* **PROMPT**: Identify each line in the records below that contains the word "beside", and copy it.

* **RECORDS SUPPLIED**:
------------------------------------

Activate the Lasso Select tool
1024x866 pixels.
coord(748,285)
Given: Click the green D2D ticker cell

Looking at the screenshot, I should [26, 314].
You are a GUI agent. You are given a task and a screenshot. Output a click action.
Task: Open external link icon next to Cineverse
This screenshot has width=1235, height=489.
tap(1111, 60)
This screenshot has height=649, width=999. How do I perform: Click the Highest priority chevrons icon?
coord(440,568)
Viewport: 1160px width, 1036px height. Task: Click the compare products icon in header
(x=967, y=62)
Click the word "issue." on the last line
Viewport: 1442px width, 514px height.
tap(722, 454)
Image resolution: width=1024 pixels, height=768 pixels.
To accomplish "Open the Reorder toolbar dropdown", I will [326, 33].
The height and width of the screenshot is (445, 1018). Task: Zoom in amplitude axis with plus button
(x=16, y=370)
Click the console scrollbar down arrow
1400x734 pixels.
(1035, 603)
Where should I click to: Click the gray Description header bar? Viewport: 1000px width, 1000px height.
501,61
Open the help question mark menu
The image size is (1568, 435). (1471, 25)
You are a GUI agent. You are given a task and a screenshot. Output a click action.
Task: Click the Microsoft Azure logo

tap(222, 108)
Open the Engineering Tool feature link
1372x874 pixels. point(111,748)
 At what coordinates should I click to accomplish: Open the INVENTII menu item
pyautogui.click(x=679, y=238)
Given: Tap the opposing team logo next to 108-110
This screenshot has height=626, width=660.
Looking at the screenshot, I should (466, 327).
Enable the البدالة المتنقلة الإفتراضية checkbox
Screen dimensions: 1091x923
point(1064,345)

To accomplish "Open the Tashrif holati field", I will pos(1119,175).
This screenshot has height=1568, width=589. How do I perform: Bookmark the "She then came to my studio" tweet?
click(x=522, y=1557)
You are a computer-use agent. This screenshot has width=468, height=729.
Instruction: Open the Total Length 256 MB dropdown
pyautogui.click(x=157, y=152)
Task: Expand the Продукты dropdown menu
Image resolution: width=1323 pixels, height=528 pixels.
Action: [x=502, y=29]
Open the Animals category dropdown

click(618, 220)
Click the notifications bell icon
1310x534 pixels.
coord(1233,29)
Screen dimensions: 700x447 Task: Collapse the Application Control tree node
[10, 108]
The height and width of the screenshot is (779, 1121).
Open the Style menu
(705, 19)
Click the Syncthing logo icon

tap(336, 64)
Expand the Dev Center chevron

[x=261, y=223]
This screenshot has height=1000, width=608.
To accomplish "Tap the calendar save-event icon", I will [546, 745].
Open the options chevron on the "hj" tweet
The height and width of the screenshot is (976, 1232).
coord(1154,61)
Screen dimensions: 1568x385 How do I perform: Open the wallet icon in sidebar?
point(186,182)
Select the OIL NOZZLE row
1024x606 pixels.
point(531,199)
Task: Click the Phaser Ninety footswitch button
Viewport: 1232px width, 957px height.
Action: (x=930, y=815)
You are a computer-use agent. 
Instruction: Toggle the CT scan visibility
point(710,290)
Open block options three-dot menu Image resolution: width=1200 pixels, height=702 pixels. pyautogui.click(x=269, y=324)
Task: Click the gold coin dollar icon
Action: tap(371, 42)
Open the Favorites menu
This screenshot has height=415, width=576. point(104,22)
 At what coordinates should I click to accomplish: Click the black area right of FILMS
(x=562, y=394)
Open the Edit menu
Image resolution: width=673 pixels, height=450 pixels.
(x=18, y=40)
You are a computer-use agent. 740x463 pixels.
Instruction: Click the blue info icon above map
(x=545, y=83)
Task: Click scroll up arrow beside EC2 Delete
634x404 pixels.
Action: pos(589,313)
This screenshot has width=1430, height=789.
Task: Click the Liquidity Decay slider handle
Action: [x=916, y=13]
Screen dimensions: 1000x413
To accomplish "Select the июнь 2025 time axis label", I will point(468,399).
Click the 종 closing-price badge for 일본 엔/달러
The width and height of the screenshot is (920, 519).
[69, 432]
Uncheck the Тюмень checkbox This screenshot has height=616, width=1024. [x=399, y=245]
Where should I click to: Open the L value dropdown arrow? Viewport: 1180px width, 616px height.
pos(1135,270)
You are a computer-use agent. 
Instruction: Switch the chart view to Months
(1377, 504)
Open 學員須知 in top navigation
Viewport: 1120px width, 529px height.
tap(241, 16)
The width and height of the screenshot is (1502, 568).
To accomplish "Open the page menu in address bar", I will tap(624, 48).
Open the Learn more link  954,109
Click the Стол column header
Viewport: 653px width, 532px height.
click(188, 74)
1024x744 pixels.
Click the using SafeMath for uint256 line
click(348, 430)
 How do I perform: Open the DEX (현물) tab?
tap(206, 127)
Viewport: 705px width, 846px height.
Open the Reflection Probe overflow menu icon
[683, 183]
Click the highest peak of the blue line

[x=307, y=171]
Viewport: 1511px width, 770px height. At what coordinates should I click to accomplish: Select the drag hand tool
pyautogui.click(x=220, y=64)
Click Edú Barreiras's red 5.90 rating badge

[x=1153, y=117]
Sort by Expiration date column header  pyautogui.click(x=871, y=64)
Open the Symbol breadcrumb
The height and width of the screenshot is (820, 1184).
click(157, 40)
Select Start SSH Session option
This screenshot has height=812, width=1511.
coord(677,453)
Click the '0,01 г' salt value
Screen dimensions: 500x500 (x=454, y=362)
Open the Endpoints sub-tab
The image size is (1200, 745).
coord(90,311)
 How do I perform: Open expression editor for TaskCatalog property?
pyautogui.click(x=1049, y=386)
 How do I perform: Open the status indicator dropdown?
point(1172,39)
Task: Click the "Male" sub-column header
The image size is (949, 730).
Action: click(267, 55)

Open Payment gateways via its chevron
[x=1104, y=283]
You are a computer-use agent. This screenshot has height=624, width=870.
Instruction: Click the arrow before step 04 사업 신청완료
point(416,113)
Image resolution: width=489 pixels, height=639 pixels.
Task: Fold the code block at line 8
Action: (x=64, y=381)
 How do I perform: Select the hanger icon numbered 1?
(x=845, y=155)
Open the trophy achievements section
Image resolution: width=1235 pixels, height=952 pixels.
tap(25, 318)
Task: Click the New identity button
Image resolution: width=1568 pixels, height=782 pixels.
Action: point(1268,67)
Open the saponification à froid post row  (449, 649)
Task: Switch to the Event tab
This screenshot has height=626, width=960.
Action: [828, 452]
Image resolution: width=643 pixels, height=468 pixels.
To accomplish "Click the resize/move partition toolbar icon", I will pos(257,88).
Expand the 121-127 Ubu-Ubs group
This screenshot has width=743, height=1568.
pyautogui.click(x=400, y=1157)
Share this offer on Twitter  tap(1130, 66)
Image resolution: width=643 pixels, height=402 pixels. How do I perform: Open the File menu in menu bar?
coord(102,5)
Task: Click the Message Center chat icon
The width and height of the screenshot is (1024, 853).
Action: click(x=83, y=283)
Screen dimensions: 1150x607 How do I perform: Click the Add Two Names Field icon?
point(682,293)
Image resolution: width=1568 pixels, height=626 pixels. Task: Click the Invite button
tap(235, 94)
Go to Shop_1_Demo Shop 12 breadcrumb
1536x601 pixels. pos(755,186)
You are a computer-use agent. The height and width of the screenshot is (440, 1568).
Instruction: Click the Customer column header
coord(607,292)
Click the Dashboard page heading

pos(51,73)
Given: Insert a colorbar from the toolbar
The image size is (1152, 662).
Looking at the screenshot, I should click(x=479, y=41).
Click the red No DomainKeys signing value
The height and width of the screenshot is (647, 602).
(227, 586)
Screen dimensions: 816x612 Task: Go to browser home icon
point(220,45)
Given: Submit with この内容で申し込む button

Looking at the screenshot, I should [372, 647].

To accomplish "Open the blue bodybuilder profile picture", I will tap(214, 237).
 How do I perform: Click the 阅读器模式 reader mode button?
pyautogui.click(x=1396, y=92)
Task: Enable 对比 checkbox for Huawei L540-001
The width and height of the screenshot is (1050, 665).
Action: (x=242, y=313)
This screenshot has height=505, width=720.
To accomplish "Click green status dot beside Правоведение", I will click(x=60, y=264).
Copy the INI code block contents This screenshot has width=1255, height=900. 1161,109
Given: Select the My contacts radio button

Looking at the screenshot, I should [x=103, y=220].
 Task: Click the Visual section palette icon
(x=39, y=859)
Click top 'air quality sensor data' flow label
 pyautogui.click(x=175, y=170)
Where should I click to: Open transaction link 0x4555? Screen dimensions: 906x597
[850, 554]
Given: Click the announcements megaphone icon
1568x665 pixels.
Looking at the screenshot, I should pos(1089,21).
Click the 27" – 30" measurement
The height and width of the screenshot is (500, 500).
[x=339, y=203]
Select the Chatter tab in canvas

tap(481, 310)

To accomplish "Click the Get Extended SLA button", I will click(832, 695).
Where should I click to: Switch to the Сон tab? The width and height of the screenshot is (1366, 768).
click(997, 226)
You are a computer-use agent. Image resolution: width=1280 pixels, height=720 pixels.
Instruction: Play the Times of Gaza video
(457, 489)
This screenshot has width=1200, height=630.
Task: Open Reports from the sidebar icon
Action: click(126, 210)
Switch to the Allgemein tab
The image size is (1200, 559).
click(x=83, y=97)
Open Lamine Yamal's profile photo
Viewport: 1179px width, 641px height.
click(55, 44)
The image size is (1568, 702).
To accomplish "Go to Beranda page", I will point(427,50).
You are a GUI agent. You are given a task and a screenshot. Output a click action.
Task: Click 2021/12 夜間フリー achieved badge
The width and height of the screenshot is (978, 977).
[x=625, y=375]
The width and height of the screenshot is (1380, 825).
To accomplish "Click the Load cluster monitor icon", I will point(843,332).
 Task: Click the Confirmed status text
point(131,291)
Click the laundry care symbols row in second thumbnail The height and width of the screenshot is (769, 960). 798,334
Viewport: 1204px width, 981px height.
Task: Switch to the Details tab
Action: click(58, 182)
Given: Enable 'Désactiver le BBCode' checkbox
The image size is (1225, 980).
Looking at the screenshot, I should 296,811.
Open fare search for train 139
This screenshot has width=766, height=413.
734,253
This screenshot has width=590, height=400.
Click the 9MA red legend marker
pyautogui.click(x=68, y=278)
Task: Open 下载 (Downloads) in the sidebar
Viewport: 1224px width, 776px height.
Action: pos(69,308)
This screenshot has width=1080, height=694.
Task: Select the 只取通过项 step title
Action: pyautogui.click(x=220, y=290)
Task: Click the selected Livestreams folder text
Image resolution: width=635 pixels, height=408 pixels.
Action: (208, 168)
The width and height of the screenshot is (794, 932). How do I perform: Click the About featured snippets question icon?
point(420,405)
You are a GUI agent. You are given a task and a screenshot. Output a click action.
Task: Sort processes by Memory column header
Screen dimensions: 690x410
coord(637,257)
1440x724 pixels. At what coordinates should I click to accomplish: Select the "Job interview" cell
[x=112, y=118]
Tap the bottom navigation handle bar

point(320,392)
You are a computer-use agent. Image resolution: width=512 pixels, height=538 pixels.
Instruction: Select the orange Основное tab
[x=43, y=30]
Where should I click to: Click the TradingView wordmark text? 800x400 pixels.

------------------------------------

* **RESULT OF THE TASK**:
Task: Click scroll up arrow beside EC2 Delete
To accomplish "Click green status dot beside Правоведение", I will click(x=60, y=264).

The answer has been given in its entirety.